Bastaba con añadir música y ya era capaz de trascender la lamentable situación de mi entorno…” Mark Oliver Everett.
Ella acababa de salir de la universidad. No tenía experiencia, pero sí mucha clase, y hablaba bien inglés, así que aquellos dos tipos belgas, los nuevos gestores del lujoso hotel recién privatizado, la contrataron para coordinar al personal local. Eran tiempos de caos. El país colapsaba. No había luz ni calefacción en las casas. La comida escaseaba y las bandas armadas luchaban a tiros por el control de la ciudad. En el hotel, en cambio, no faltaba de nada. Por las noches los periodistas de guerra, los enviados de paz y los espías confraternizaban, bailaban y bebían hasta el amanecer, disfrutando de esa frontera ambigua entre la felicidad del presente y el terror de no saber si morirás por la mañana. Ella vivía intensamente, al filo del fin, agotada del trabajo inabarcable y atrapada en esa trama de viajeros sin hogar y música sin límite. Era feliz.

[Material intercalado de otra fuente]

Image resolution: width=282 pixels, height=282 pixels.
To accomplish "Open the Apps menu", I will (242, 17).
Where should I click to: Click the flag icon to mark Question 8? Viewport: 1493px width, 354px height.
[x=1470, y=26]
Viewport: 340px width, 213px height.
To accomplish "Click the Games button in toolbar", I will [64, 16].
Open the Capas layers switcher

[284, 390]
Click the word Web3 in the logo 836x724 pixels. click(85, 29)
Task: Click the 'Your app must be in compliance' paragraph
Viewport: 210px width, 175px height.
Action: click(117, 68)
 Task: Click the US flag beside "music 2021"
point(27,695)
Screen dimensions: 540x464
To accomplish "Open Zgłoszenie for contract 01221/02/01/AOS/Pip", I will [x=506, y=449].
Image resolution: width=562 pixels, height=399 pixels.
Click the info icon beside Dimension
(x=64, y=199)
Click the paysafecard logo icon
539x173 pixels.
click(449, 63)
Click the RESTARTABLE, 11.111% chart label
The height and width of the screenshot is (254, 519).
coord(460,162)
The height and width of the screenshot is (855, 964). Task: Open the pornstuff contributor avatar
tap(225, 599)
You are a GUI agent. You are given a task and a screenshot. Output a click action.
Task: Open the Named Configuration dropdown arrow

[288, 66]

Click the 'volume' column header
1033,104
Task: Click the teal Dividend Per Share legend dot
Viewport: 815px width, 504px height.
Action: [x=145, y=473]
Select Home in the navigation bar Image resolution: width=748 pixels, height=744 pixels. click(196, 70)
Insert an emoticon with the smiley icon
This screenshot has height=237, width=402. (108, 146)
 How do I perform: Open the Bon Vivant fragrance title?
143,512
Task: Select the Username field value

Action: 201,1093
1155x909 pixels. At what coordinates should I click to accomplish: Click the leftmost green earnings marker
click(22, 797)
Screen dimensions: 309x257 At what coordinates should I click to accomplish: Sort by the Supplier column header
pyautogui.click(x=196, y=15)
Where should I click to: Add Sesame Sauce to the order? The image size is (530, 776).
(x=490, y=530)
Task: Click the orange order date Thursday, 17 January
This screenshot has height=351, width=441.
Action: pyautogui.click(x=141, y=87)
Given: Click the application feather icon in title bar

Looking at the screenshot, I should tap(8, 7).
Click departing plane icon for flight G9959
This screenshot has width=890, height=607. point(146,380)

Un día los hombres armados se presentaron en el hotel. Pedían dinero a cambio de protección. Las visitas de aquellos guerrilleros se fueron haciendo cada vez más frecuentes. Al cabo de unas semanas ya se habían instalado en un par de habitaciones. Se paseaban con el lanzagranadas al hombro pasillo arriba y pasillo abajo. A veces, si se emborrachaban, iniciaban rencillas con los huéspedes, y hasta disparaban a las lámparas para divertirse, aunque normalmente ambos mundos – forasteros y milicianos- discurrían de forma paralela, ignorándose. A ella los guerrilleros siempre la respetaban. La trataban con cariño. Ella los temía, pero también los estimaba. Las fiestas no cesaron, y el caviar y la bebida abundaban, como siempre.
El planeta de los hombres armados se siguió expandiendo, cada vez a mayor velocidad. A los tres meses ya ocupaban una planta entera y de ahí fueron penetrando en las siguientes. Ya casi no quedaban habitaciones libres para los periodistas de guerra, los enviados de paz o los espías. Un día los guerreros anunciaron que a partir de entonces ellos se harían cargo de la gestión del hotel. Los dos belgas se esfumaron sin avisar. Ella, desesperada, también huyó. Los pocos huéspedes se quedaron como huérfanos, en manos de esa pandilla de militares desarrapados, pero el hotel nunca cerró.
Hoy la ciudad prospera. Los hombres armados murieron. Los turistas afluyen. El hotel todavía existe. Se renovó hace años. Me vi con ella a la entrada. 'Hace veinte años que no cruzo estas puertas', me dijo. Y entonces comenzó a llorar. 'Fui tan feliz… ' me repetía entre sollozos.